"Outbreak: Foodborne Illness and the Struggle for Food Safety"
Abstract
Foodborne illness is a big problem. Wash those chicken breasts, and you’re likely to spread Salmonella to your countertops, kitchen towels, and other foods nearby. Salad greens can become biohazards when toxic strains of E. coli inhabit the water used to irrigate crops. All told, contaminated food causes 48 million illnesses, 128,000 hospitalizations, and 3,000 deaths each year in the United States. Timothy Lytton takes a deep dive into the complex workings of the U.S. food safety system. He explains how devastating foodborne illness outbreaks have spurred steady scientific and technological advances in food safety.

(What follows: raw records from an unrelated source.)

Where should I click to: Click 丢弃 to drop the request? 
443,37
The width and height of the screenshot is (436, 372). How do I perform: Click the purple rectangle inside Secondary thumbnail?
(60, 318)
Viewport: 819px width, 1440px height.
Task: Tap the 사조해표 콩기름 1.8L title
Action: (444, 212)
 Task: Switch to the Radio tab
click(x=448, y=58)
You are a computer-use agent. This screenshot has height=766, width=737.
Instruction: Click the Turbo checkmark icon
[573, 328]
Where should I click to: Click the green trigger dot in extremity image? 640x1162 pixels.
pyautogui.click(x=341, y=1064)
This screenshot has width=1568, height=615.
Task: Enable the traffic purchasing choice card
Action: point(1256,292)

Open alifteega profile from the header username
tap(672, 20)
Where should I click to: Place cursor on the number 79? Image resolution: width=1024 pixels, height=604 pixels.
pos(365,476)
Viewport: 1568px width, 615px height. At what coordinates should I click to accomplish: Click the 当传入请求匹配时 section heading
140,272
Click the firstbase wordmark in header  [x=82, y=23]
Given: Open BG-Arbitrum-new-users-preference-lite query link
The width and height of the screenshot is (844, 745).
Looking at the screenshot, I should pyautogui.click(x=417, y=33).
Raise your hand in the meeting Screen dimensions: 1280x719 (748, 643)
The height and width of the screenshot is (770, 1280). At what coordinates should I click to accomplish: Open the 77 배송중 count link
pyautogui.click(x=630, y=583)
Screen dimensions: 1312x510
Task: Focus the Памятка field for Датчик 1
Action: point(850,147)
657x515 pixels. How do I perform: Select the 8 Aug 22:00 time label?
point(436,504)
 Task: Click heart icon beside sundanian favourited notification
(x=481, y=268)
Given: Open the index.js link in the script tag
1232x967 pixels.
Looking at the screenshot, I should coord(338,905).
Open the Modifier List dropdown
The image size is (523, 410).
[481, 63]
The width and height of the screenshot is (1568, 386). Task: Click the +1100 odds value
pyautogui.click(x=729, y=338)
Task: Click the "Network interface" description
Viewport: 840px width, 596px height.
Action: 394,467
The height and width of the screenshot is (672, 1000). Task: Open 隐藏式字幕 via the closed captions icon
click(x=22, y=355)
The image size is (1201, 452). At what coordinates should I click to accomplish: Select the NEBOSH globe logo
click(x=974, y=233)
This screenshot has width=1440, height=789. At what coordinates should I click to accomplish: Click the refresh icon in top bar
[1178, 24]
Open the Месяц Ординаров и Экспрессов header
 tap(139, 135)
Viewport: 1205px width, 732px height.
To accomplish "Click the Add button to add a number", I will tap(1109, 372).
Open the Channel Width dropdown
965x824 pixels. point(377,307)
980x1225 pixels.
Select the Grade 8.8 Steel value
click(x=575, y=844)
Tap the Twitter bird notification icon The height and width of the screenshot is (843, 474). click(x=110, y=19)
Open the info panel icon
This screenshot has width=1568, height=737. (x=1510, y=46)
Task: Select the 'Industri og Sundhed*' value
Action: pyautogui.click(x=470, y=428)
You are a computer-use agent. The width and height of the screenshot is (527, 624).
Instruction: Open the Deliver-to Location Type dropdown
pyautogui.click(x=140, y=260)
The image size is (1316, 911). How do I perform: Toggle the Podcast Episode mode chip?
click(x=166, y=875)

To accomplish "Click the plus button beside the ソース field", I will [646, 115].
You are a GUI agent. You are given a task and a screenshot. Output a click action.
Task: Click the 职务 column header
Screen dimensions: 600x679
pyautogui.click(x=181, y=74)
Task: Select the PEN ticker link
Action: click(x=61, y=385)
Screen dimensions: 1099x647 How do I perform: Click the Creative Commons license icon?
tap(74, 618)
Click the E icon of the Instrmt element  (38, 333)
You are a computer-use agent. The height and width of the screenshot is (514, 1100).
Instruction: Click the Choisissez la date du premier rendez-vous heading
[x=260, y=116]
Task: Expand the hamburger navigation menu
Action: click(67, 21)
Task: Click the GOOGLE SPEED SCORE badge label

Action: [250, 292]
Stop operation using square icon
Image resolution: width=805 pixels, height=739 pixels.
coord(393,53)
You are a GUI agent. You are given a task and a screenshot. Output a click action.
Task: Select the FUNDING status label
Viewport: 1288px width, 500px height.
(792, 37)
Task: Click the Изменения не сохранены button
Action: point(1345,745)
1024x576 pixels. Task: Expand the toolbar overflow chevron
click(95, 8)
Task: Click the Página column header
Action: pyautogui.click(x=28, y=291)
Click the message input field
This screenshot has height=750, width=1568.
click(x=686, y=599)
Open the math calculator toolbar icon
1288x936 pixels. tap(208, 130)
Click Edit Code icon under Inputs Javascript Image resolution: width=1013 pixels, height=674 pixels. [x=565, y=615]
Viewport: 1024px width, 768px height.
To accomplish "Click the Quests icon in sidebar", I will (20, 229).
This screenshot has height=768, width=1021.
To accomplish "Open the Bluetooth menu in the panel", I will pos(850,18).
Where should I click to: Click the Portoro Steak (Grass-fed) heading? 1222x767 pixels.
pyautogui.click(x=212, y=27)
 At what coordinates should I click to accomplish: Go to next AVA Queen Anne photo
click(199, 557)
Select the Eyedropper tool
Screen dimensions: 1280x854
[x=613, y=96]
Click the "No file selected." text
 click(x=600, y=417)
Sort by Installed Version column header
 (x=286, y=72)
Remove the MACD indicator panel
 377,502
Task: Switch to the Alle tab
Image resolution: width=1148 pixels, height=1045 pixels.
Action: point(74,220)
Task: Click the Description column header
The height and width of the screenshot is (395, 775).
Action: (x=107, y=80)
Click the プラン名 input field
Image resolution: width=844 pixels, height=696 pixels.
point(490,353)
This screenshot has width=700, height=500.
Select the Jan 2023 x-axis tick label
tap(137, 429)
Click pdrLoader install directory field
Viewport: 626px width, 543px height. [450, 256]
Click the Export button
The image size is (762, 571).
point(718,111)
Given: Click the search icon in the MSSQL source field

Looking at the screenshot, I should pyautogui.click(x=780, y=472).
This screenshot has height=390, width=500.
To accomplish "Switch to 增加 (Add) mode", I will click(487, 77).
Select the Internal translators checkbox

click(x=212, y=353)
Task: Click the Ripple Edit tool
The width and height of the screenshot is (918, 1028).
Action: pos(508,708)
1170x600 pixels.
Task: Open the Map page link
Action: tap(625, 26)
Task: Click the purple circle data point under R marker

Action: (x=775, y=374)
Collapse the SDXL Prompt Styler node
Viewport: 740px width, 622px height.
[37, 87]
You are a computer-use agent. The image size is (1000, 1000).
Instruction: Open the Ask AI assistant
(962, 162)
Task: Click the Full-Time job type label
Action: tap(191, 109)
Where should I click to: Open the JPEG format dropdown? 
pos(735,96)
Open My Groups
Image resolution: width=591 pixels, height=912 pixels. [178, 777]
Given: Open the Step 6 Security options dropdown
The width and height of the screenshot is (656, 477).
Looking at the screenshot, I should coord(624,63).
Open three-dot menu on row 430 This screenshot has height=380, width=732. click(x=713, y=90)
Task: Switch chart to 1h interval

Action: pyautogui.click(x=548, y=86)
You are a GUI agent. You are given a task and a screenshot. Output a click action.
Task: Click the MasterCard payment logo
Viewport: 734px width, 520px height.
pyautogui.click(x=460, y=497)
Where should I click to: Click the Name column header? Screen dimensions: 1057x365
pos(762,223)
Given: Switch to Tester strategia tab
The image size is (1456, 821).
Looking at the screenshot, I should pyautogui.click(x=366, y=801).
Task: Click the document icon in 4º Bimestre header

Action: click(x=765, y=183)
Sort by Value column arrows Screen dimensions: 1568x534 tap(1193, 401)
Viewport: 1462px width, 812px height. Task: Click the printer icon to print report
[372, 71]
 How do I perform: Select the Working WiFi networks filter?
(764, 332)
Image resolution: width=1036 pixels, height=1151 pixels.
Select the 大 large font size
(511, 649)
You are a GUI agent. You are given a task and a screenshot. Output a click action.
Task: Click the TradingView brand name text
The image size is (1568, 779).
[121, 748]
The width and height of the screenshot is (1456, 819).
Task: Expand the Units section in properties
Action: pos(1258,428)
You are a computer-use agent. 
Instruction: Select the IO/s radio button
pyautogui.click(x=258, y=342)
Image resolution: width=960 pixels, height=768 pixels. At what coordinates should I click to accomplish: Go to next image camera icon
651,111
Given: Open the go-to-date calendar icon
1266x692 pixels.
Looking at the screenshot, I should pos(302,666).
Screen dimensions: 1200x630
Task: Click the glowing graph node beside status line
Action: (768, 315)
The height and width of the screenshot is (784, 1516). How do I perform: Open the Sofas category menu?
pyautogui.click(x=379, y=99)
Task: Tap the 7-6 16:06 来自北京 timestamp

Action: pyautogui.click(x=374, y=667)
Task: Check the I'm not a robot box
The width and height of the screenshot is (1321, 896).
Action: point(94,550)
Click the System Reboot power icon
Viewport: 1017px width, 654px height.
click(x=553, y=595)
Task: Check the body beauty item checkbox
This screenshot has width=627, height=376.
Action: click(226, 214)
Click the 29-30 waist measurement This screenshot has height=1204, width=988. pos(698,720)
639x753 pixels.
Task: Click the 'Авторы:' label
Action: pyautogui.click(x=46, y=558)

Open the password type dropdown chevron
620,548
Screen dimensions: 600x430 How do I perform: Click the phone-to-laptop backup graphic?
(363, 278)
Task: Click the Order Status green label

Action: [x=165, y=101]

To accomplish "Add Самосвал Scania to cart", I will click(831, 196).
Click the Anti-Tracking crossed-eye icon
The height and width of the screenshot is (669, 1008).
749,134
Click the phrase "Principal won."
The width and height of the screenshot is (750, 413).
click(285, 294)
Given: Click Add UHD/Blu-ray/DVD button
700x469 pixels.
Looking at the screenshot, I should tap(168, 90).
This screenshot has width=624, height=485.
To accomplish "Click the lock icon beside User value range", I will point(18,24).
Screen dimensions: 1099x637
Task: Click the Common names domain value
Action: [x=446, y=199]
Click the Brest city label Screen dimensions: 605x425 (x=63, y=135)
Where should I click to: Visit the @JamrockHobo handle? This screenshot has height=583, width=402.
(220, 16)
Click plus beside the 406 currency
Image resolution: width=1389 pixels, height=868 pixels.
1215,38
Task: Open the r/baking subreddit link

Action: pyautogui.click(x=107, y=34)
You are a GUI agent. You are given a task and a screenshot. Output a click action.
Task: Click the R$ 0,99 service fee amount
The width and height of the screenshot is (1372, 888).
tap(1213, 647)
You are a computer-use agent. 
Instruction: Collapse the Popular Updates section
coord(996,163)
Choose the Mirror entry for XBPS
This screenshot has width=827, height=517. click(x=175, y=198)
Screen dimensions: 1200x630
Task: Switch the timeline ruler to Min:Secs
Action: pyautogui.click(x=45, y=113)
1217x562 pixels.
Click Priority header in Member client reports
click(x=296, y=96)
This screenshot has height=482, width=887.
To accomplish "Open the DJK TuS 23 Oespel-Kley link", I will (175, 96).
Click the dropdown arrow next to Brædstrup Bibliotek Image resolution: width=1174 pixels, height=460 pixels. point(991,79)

Lytton offers practical reforms that will strengthen the food safety system’s capacity to learn from its mistakes and identify cost-effective food safety efforts capable of producing measurable public health benefits.
Bio
Timothy Lytton is Distinguished University Professor and Professor of Law at Georgia State University College of Law, where he currently serves as Associate Dean for Research and Faculty Development. His scholarship examines the regulation of health and safety, with a particular focus on food. He is the author of several books, including Outbreak: Foodborne Illness and the Struggle for Food Safety (University of Chicago Press 2019) and Kosher: Private Regulation in the Age of Industrial Food (Harvard University Press 2013). Lytton has received grant funding to support his work from the U.S. Department of Agriculture, the Robert Wood Johnson Foundation, and the U.S. Agency for International Development.